= Affordable Care Act tax provisions =

In 2014, the Internal Revenue Service (IRS) introduced a host of tax provisions to accommodate the Affordable Care Act.

Robert W. Wood wrote in Forbes that the relationship between tax filing and obtaining health insurance may cause mixed feelings. Some are expected to feel they have benefited, but others may feel burdened by additional costs and/or filing requirements.

== Premium Tax Credits ==

The Premium Tax Credit (PTC) is a refundable tax credit, payable by the Internal Revenue Service (IRS) to qualifying individuals who have obtained healthcare insurance through a healthcare exchange (marketplace) in the tax year. It can be paid in advance directly to a healthcare insurance company to offset the cost of monthly health insurance premiums. For the 2015 tax year 1.6 million taxpayers overestimated the amount they were supposed to receive for the advance tax premium. The average amount owing was $800.

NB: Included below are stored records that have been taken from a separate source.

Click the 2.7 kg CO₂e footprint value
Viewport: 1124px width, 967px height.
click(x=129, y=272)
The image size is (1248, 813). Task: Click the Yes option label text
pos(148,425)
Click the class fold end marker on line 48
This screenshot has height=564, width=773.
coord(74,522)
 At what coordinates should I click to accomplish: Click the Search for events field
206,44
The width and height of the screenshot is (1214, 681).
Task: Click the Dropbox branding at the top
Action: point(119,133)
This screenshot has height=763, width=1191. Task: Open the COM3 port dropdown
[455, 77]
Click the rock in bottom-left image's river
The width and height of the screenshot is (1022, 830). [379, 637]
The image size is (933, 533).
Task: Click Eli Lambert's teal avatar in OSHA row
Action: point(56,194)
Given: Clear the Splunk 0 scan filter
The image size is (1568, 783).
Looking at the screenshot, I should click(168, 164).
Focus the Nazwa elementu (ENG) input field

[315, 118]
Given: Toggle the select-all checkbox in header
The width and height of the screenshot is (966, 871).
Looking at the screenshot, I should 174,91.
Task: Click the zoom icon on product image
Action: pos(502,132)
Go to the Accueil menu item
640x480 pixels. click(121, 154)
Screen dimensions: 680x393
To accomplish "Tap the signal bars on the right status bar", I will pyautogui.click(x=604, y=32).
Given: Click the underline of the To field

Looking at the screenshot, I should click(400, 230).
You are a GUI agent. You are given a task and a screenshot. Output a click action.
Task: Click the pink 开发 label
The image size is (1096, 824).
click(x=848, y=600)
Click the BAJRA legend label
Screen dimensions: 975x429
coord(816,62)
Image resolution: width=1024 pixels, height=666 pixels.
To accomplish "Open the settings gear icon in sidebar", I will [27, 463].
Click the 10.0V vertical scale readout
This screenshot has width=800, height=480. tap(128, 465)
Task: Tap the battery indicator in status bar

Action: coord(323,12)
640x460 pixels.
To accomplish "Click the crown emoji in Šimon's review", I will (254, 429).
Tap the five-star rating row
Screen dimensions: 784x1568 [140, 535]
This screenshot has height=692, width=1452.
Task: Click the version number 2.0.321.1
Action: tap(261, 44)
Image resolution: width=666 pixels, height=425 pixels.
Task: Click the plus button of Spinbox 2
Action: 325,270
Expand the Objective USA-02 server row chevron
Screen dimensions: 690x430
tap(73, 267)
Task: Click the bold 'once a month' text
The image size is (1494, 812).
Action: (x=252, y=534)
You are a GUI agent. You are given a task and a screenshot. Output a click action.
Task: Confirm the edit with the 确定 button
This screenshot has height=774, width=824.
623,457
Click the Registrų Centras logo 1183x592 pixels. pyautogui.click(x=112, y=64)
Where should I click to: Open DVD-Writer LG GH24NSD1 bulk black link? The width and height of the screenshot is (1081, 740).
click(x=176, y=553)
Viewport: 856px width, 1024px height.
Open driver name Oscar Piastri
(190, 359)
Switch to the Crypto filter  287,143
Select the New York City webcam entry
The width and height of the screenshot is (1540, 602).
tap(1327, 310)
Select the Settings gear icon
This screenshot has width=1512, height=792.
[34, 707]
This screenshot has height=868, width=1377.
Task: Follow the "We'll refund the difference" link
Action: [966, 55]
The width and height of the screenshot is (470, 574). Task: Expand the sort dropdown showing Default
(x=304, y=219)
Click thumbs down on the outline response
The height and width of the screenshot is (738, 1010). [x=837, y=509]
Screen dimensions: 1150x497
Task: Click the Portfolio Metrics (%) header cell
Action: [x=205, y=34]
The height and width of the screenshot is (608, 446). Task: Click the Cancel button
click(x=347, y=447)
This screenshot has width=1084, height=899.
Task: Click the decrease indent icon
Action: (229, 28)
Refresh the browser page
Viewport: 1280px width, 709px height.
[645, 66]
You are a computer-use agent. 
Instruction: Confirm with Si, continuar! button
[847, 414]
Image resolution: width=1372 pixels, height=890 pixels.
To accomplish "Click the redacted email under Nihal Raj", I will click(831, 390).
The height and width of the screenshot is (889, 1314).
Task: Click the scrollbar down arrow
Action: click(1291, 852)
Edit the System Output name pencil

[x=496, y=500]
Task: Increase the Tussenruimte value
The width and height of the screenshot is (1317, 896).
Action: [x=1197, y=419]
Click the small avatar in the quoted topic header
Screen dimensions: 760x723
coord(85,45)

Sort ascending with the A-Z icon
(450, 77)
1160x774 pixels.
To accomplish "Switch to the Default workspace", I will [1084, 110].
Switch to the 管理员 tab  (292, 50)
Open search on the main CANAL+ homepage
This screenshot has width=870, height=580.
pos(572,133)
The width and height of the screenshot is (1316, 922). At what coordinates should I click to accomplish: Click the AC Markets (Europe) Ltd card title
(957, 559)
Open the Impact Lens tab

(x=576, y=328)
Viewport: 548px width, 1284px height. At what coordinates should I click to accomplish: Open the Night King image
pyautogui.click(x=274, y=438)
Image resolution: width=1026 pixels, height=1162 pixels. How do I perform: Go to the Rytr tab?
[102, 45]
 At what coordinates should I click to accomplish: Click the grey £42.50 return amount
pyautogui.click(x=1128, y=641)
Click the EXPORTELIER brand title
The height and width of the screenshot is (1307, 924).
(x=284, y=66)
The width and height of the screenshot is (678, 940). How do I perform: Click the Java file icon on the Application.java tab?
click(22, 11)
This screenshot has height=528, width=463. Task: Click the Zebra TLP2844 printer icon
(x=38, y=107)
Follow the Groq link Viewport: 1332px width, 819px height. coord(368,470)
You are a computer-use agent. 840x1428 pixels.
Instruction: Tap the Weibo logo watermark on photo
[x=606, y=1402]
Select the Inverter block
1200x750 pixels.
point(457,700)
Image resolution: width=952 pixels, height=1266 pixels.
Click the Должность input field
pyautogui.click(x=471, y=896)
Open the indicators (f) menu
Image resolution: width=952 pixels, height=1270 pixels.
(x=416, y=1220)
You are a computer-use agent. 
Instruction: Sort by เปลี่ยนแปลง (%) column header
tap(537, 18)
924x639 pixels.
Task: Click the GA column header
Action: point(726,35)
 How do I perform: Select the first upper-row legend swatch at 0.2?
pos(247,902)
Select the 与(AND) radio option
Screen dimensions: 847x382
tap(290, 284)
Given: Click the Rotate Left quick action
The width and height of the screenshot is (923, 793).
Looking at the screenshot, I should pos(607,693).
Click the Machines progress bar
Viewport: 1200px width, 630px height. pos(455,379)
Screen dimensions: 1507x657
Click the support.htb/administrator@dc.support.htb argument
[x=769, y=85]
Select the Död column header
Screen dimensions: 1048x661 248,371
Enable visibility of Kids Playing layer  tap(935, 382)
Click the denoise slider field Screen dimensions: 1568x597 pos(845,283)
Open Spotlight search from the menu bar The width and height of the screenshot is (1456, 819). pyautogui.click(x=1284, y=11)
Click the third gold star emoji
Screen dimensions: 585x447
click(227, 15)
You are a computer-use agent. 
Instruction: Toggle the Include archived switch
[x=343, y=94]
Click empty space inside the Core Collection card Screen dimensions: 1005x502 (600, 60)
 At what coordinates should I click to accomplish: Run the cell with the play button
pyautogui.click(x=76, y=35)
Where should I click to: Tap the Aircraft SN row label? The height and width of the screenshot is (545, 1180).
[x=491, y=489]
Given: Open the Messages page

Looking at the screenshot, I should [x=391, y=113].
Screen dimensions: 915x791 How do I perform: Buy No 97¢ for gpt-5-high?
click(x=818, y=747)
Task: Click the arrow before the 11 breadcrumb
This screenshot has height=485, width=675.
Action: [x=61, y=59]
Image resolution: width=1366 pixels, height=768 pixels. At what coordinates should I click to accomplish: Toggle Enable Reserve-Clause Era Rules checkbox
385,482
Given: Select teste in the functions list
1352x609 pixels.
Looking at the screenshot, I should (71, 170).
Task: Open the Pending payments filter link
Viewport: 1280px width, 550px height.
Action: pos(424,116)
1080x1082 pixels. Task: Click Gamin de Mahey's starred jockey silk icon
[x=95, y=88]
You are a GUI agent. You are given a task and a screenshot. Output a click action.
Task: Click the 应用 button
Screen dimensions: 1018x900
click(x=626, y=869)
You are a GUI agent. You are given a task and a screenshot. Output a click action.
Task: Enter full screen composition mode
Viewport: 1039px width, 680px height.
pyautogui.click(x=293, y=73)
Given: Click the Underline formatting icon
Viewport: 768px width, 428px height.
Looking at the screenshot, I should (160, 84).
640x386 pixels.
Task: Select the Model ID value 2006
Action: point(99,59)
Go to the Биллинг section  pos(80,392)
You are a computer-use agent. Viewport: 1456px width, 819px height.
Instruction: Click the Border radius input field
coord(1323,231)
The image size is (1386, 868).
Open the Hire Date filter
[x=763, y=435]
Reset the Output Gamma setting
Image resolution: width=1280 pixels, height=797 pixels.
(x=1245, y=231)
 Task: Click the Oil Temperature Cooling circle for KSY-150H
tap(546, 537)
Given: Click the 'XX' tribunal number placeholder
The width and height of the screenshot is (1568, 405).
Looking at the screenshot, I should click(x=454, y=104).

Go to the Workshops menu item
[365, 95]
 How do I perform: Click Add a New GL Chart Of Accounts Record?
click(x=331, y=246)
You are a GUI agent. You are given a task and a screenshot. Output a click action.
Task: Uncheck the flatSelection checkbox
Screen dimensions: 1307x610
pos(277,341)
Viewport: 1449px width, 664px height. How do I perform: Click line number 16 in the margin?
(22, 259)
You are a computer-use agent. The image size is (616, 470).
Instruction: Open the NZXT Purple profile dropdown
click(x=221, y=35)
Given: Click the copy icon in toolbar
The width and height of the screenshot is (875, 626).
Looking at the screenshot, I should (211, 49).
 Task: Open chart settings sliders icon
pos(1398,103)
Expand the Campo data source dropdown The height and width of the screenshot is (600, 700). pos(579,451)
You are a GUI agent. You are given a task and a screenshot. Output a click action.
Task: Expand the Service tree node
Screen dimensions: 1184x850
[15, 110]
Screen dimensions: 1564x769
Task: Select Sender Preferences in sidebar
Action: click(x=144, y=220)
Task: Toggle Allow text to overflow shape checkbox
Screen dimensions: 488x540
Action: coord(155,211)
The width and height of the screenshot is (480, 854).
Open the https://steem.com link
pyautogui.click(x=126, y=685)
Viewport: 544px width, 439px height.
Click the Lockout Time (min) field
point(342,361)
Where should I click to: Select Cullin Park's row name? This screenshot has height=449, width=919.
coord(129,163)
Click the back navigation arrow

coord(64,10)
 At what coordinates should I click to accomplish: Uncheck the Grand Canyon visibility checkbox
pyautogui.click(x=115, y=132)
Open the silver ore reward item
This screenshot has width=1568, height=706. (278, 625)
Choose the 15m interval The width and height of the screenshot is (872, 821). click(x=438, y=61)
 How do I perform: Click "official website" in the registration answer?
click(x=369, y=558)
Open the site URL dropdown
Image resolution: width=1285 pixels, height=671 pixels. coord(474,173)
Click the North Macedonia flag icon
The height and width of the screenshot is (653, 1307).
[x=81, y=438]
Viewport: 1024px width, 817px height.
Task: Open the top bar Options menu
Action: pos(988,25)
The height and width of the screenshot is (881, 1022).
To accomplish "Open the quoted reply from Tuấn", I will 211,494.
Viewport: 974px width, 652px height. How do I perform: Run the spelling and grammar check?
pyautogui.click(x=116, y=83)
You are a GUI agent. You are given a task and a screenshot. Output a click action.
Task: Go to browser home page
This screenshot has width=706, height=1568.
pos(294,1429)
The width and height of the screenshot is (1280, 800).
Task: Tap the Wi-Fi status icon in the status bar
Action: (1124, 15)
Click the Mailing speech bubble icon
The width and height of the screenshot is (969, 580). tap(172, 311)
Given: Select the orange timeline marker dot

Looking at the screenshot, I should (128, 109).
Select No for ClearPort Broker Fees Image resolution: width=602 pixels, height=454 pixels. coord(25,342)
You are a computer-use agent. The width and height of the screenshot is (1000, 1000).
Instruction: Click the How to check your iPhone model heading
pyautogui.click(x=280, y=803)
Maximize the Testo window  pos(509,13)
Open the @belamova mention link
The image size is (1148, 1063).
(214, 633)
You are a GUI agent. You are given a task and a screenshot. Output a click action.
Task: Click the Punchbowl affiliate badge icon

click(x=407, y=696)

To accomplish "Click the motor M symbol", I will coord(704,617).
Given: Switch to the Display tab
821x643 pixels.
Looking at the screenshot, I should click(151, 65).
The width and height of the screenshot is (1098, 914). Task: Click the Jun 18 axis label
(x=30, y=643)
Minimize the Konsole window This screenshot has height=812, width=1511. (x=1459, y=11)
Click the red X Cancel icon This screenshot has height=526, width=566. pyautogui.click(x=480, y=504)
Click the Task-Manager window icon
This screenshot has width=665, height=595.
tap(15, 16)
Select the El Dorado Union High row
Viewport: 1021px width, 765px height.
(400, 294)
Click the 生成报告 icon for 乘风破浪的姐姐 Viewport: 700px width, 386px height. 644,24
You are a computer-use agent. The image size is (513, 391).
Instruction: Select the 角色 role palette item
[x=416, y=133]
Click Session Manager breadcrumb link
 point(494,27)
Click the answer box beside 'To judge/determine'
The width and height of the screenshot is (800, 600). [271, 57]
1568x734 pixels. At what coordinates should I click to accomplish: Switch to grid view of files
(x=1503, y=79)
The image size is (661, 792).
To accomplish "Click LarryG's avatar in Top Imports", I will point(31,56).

== Cost-sharing subsidies ==
Households with (Modified Adjusted Gross) income of 100-250% of the Federal poverty level (FPL) may also receive cost-sharing subsidies if they are enrolled in a silver plan through a healthcare exchange. The subsidy reduces the amount a household must pay out-of-pocket.

== Individual Shared Responsibility Provision ==

Starting in 2014 all tax-filers must have healthcare insurance.

Tax-filers who obtain qualifying healthcare insurance receive a 1095 form from an employer, a healthcare insurance company, or a healthcare exchange (marketplace). The 1095 serves as proof that the individual has obtained healthcare insurance. For the tax year 2014 only Form 1095-A provided by a healthcare exchange is required by the IRS.

Individuals who were not insured during the tax year are required to make a payment when filing their tax return, unless they qualify for a tax exemption. An exemption certificate number is required in some cases for obtaining an exemption on a tax return. In 2014 the payment amount was 1% of income or $95 per adult ($47.50 per child) limited to a family maximum of $285 (national average premium for a bronze plan), whichever is greater. In 2015 the penalty increased to $285 per adult or 2% of income above the limit.

The New York Times reported in February 2015 that up to six million uninsured taxpayers are expected to have to pay a penalty for not obtaining health insurance in 2014.

=== Americans residing outside the United States ===

Americans permanently residing outside the United States are exempt from the requirement to obtain health coverage in the United States. However they must file Form 8965 to obtain an exemption. Failure to file this form may result in a tax penalty.

=== American citizens and American residents residing outside the United States ===

American citizens and American residents residing outside the United States for part of the year can also get an exemption but only if they reside outside the U.S. for more than 330 full days during a twelve-month period.

=== Canadians residing in the United States part of the year ===
There have been some changes that may affect Canadians who reside in the United States part of the year:
- In June 2014 a new cooperative program between Canada and the United States titled the Entry/Exit Initiative of the Perimeter Security and Economic Competitiveness Action Plan went into effect.
- If a Canadian person spends more than 182 days within a calendar year in the United States, they may be considered a U.S. Person for tax purposes under IRS rules.
- Canadians who spend more than 182 days within a calendar year in the United States, can try to overturn U.S.-person-status by filing Form 8840 no later than June 15 of the year the tax return must be filed.
- Being a U.S. person may have damaging tax effects on Canadians, because they must file U.S. tax returns on their world-wide income (even if none of the income is derived in the United States).
- Even those who owe no tax may be faced with large costs associated with filing complicated tax returns in both Canada and the United States, including such forms such as FBAR and form 8965.

== Small Business Health Care tax credits ==
Starting in 2015 Small Business Health Care tax credits are available to small businesses (25 employees or less) who obtain a qualified health plan offered through a Small Business Health Options Program (SHOP) Marketplace.

==Net investment income tax==
Higher income taxpayers, as well as taxpayers with sources of income that are defined as net investment income in the statute, pay an additional 3.8% tax to offset the costs of the Affordable Care Act. This tax first took effect in 2013. At the time, "higher income taxpayers" were defined as taxpayers with a modified adjusted gross income of $250,000 for married couples filing jointly, $125,000 for married couples filing separately, and $200,000 for individuals or heads of household. As of 2023, the thresholds have remained the same since 2013 and are not indexed to inflation the way the regular tax brackets are. The tax is applied on income from interest, dividends, rents, royalties, passive activities, and gain from the sale of most properties.